Records for this task:
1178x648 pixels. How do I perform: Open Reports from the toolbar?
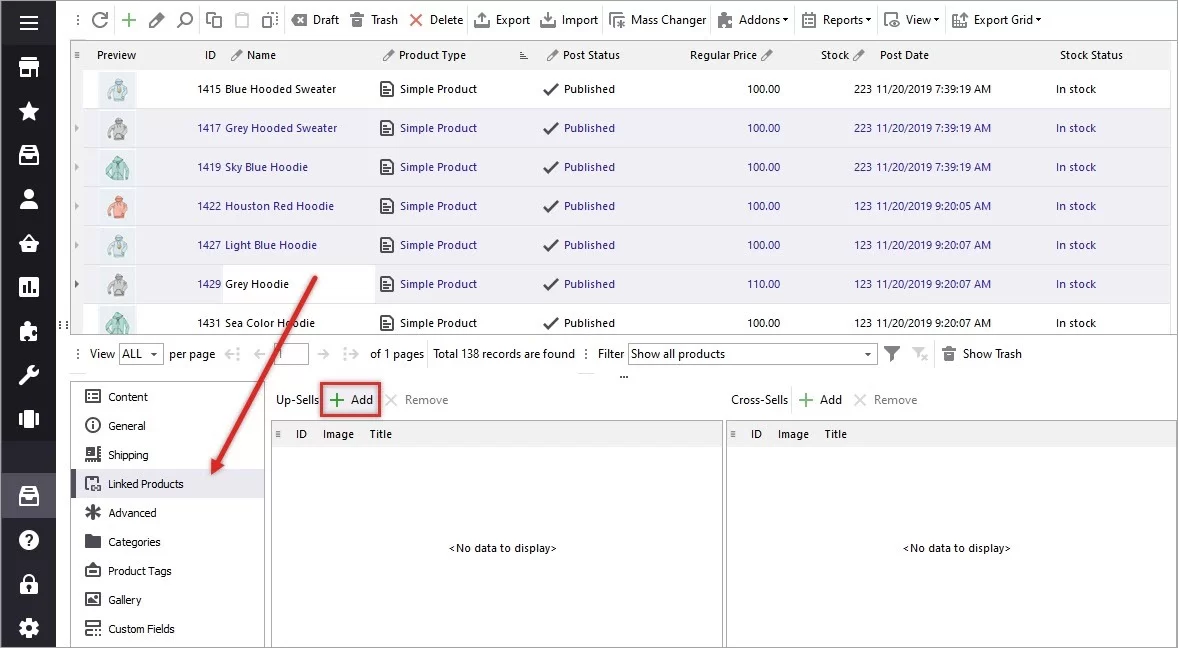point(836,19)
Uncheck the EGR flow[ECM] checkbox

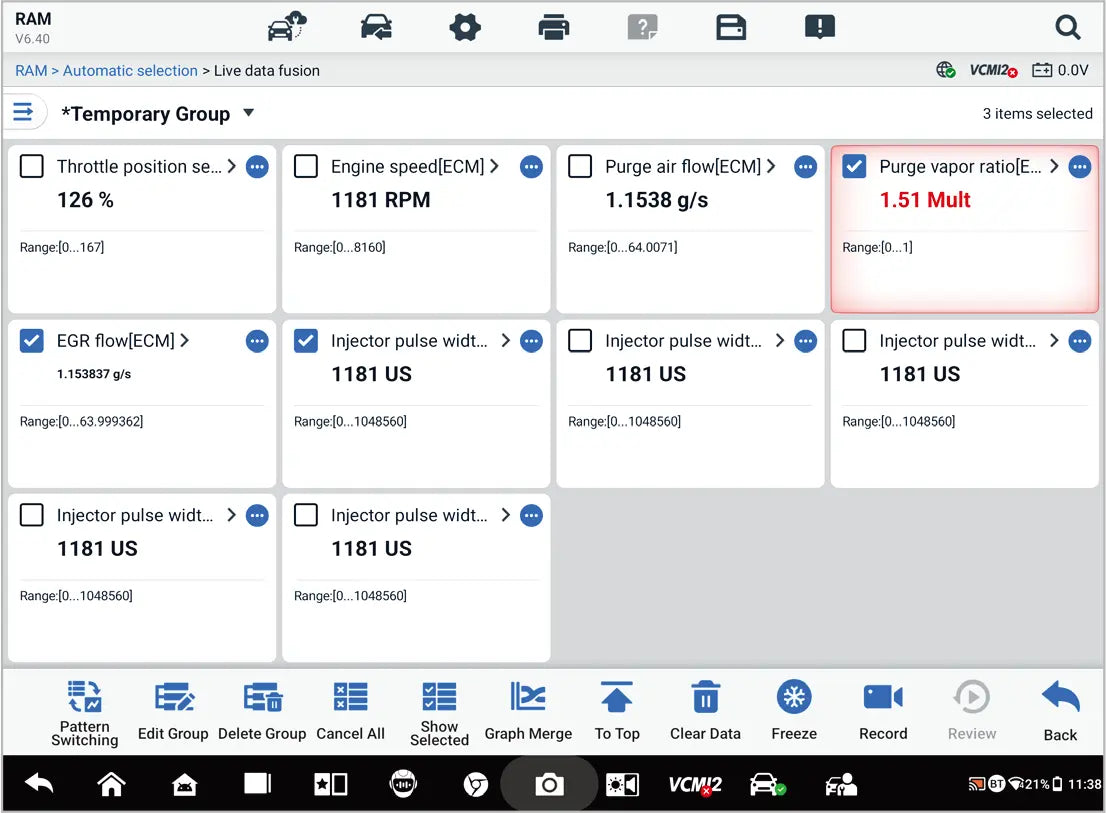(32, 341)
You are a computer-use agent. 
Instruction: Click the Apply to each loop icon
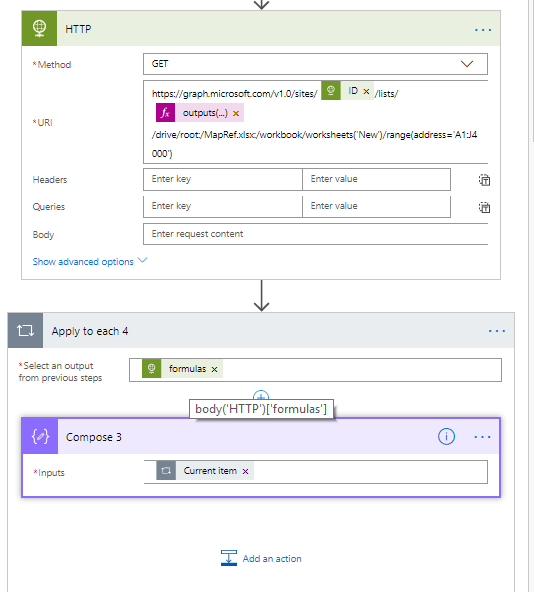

Work task:
Copy out the material above in full and exactly, but with no pictures.

Output for this task:
1178x648 pixels. How do I perform: Open Reports from the toolbar?
point(836,19)
Uncheck the EGR flow[ECM] checkbox

(32, 341)
You are a computer-use agent. 
Instruction: Click the Apply to each loop icon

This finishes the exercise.